#### TASK ITEM:
With the records in front of you, set every one of them down exactly.

#### DATA TO USE:

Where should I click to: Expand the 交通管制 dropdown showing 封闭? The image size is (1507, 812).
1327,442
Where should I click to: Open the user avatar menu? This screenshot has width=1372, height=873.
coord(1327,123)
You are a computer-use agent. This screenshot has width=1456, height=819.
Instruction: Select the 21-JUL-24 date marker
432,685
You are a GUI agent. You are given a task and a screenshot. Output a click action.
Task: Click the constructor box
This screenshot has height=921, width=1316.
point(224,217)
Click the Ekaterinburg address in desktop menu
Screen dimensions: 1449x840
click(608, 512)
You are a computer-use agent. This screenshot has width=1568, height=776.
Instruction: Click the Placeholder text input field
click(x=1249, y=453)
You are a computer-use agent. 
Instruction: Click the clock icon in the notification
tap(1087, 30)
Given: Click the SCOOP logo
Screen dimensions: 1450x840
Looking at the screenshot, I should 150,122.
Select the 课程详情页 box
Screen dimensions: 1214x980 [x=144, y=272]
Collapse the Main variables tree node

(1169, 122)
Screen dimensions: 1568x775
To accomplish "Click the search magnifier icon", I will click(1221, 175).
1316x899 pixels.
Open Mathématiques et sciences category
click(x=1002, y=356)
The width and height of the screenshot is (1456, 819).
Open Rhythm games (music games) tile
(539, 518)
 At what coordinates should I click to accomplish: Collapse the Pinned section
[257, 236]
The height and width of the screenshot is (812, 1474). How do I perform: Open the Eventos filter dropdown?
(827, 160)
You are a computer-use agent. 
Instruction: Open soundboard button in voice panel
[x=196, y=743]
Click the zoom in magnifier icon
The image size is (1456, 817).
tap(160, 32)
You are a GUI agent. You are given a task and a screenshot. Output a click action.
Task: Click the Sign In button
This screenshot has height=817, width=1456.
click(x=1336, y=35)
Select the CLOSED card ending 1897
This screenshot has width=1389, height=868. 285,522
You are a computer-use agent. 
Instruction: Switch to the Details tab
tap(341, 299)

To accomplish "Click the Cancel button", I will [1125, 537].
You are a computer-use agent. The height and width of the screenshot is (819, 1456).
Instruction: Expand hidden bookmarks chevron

#### OUTPUT FOR THIS EXERCISE:
Where should I click to: Expand the 交通管制 dropdown showing 封闭? The image size is (1507, 812).
1327,442
Where should I click to: Open the user avatar menu? This screenshot has width=1372, height=873.
coord(1327,123)
You are a computer-use agent. This screenshot has width=1456, height=819.
Instruction: Select the 21-JUL-24 date marker
432,685
You are a GUI agent. You are given a task and a screenshot. Output a click action.
Task: Click the constructor box
This screenshot has height=921, width=1316.
point(224,217)
Click the Ekaterinburg address in desktop menu
Screen dimensions: 1449x840
click(608, 512)
You are a computer-use agent. This screenshot has width=1568, height=776.
Instruction: Click the Placeholder text input field
click(x=1249, y=453)
You are a computer-use agent. 
Instruction: Click the clock icon in the notification
tap(1087, 30)
Given: Click the SCOOP logo
Screen dimensions: 1450x840
Looking at the screenshot, I should 150,122.
Select the 课程详情页 box
Screen dimensions: 1214x980 [x=144, y=272]
Collapse the Main variables tree node

(1169, 122)
Screen dimensions: 1568x775
To accomplish "Click the search magnifier icon", I will click(1221, 175).
1316x899 pixels.
Open Mathématiques et sciences category
click(x=1002, y=356)
The width and height of the screenshot is (1456, 819).
Open Rhythm games (music games) tile
(539, 518)
 At what coordinates should I click to accomplish: Collapse the Pinned section
[257, 236]
The height and width of the screenshot is (812, 1474). How do I perform: Open the Eventos filter dropdown?
(827, 160)
You are a computer-use agent. 
Instruction: Open soundboard button in voice panel
[x=196, y=743]
Click the zoom in magnifier icon
The image size is (1456, 817).
tap(160, 32)
You are a GUI agent. You are given a task and a screenshot. Output a click action.
Task: Click the Sign In button
This screenshot has height=817, width=1456.
click(x=1336, y=35)
Select the CLOSED card ending 1897
This screenshot has width=1389, height=868. 285,522
You are a computer-use agent. 
Instruction: Switch to the Details tab
tap(341, 299)

To accomplish "Click the Cancel button", I will [1125, 537].
You are a computer-use agent. The height and width of the screenshot is (819, 1456).
Instruction: Expand hidden bookmarks chevron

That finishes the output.